BRIEF: Rewrite the material below, replacing every "Screen dimensions" with "Viewport size" and leaving everything else unchanged. Omit the pictures from your answer.

GIVEN ENTRIES:
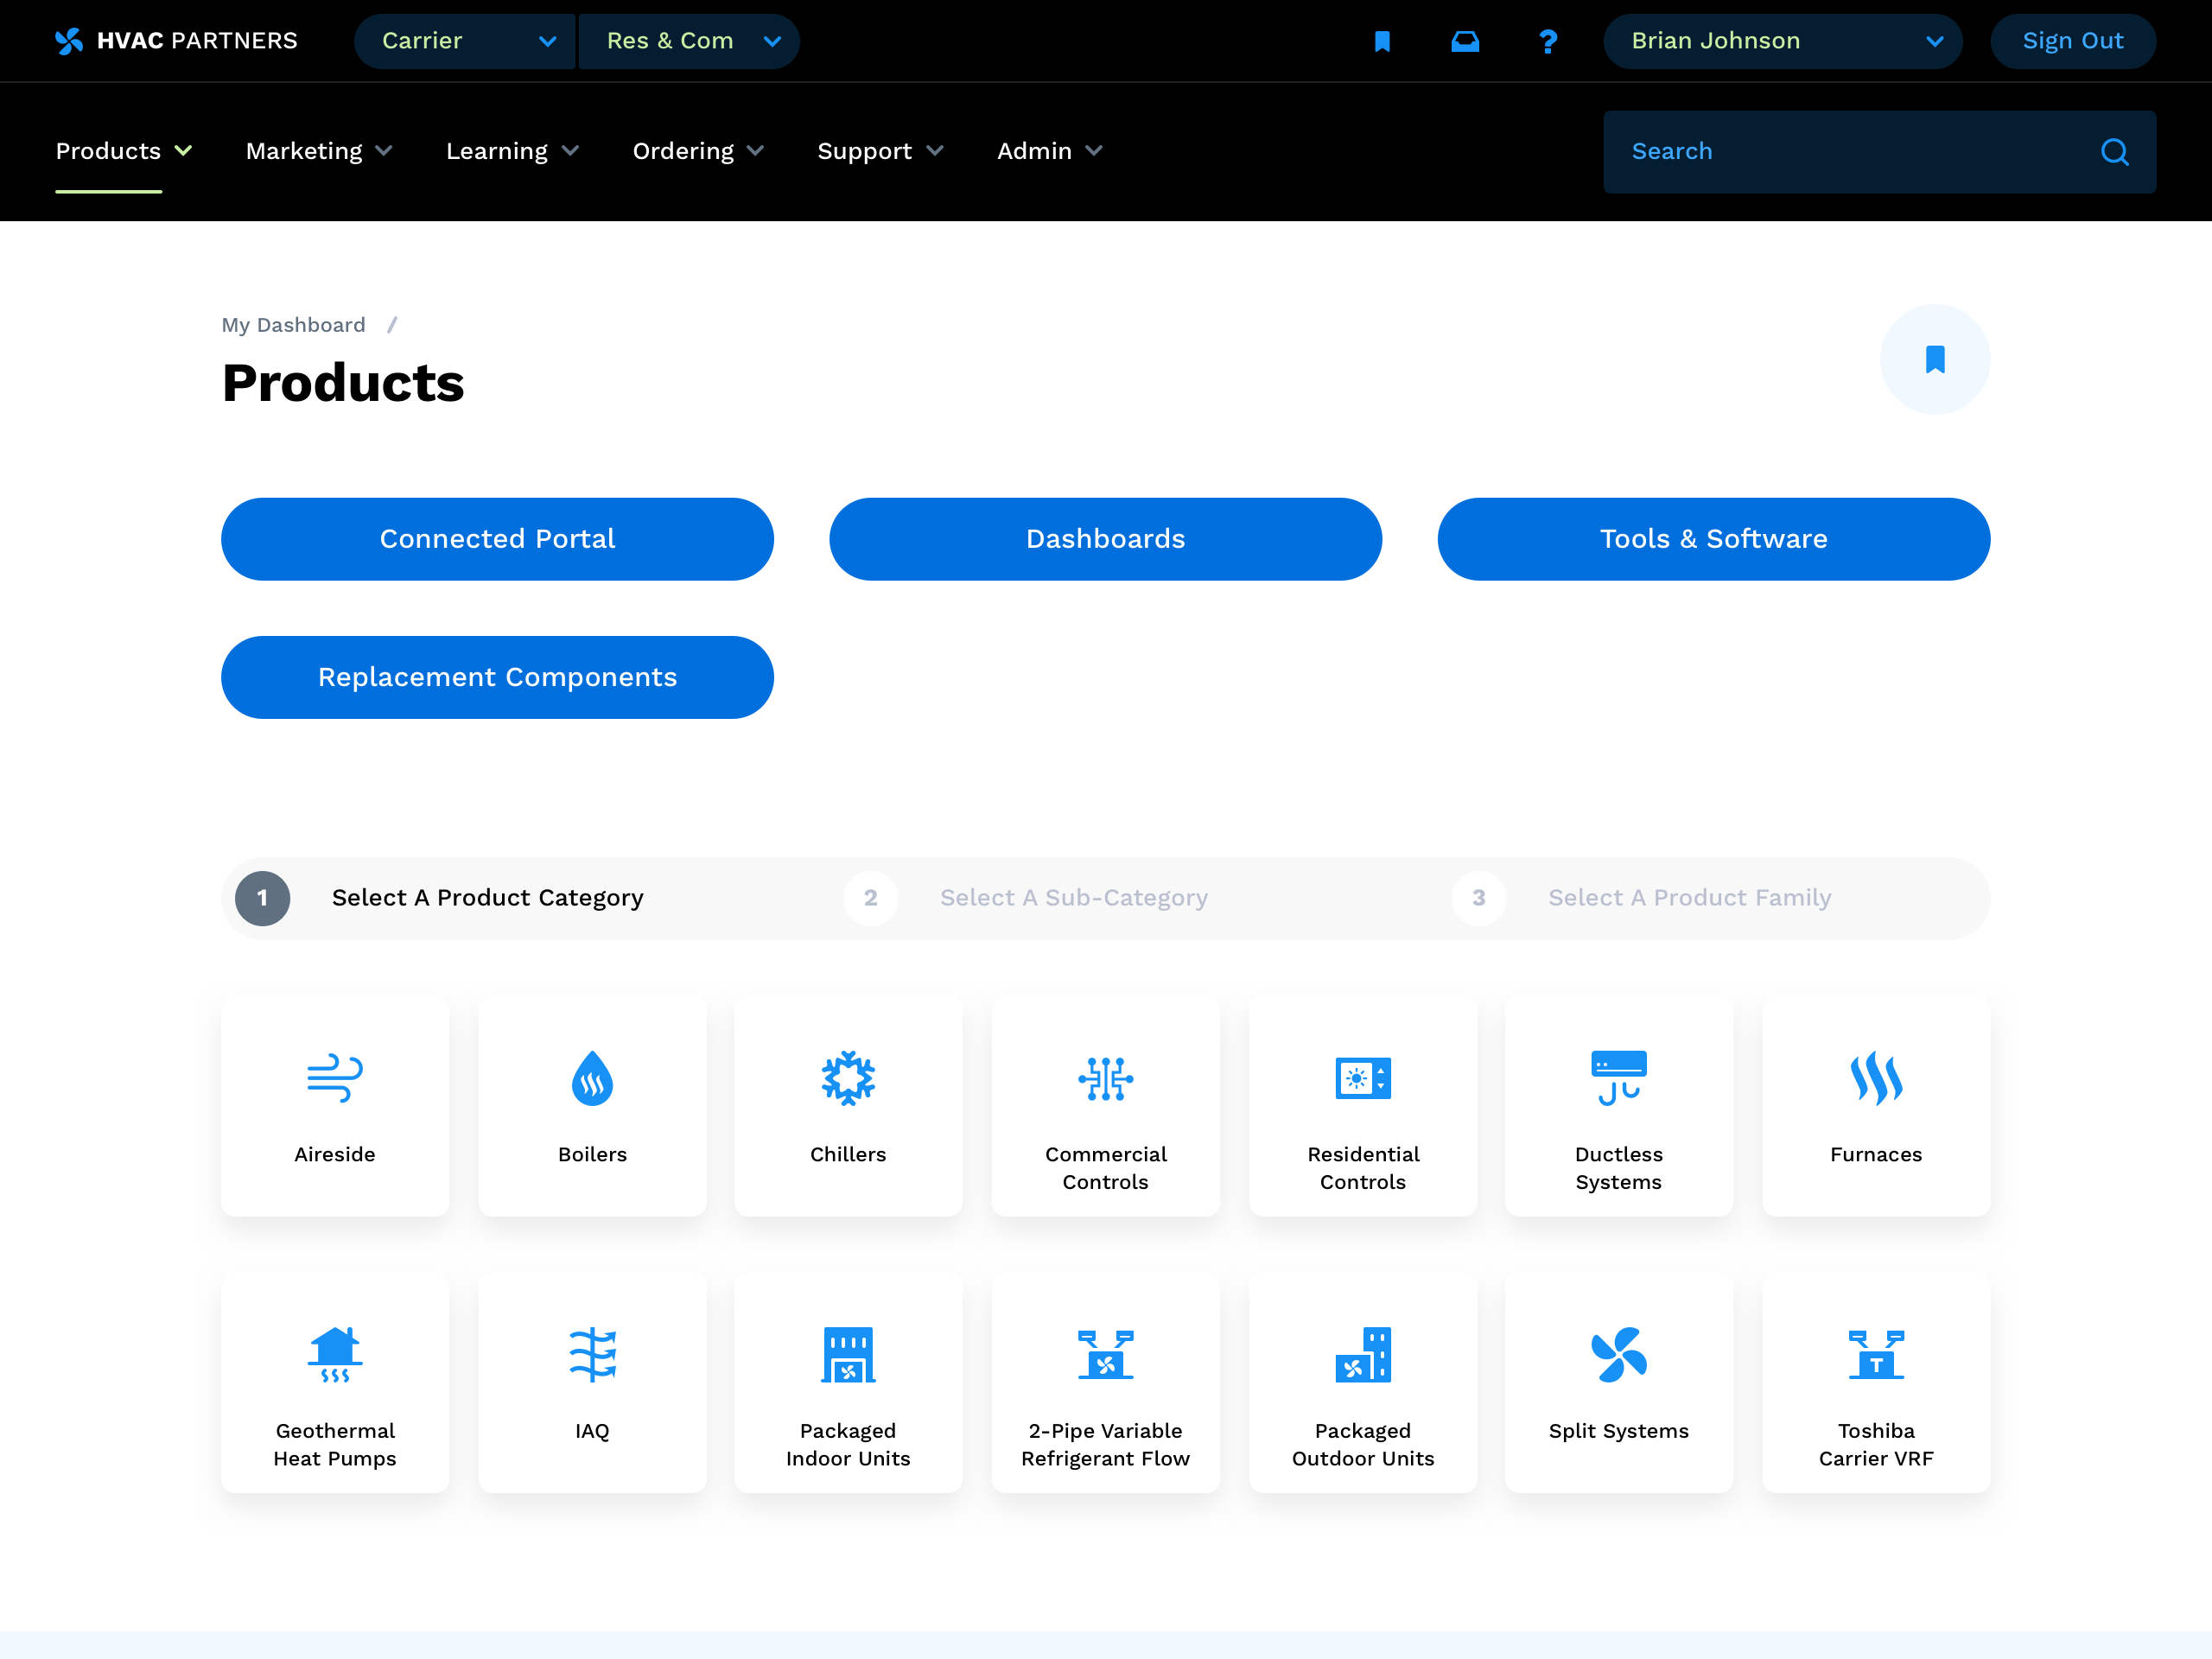Expand the Brian Johnson user menu
2212x1659 pixels.
1782,41
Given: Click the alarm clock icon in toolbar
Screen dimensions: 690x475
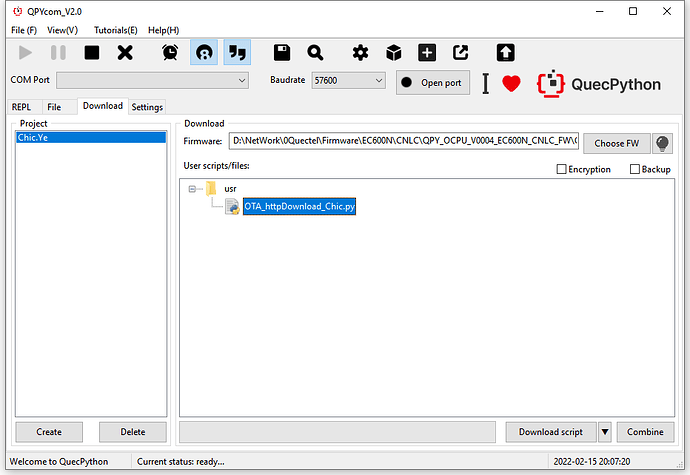Looking at the screenshot, I should 170,52.
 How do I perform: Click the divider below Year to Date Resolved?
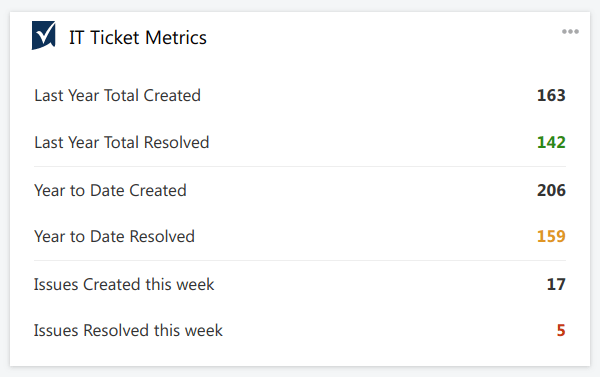tap(300, 261)
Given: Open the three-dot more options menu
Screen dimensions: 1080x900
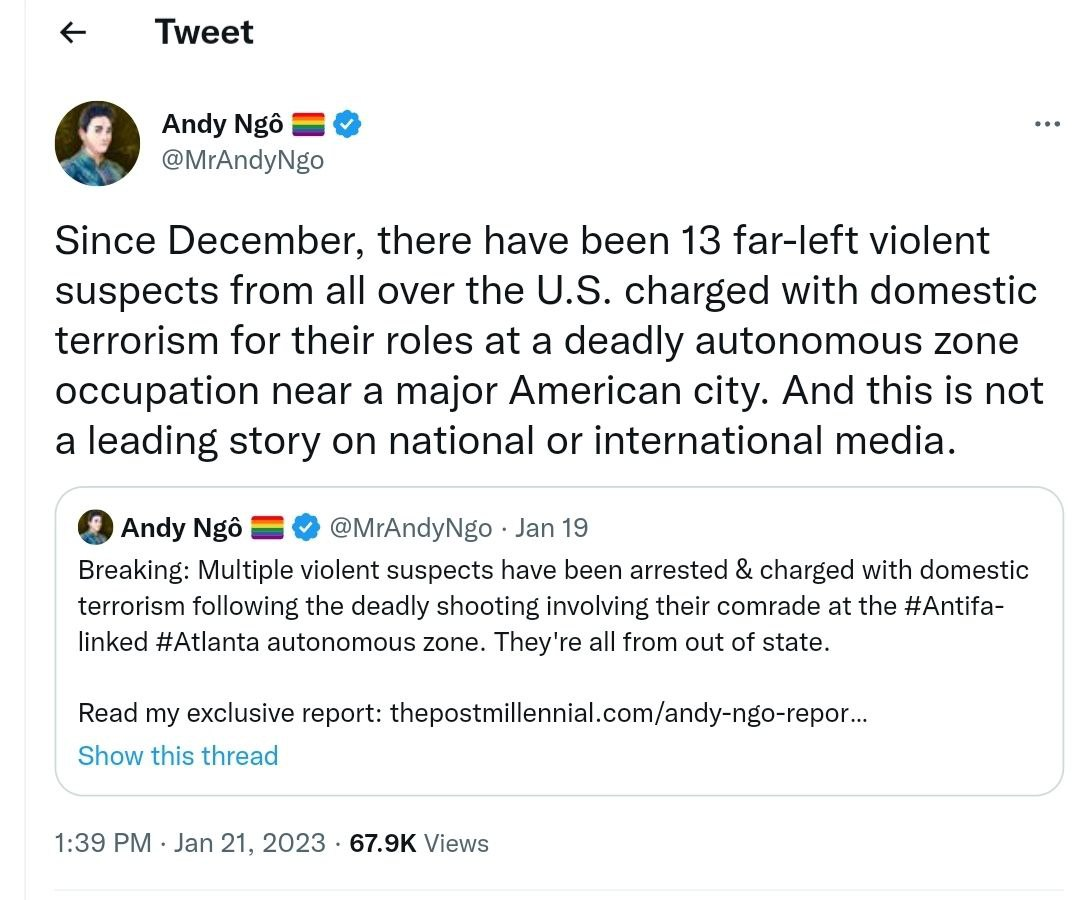Looking at the screenshot, I should tap(1046, 124).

RESULT OF THIS TASK:
Expand the Brian Johnson user menu
2212x1659 pixels.
1782,41
Given: Click the alarm clock icon in toolbar
Viewport size: 690x475
Looking at the screenshot, I should 170,52.
 How do I perform: Click the divider below Year to Date Resolved?
tap(300, 261)
Given: Open the three-dot more options menu
Viewport size: 1080x900
Looking at the screenshot, I should tap(1046, 124).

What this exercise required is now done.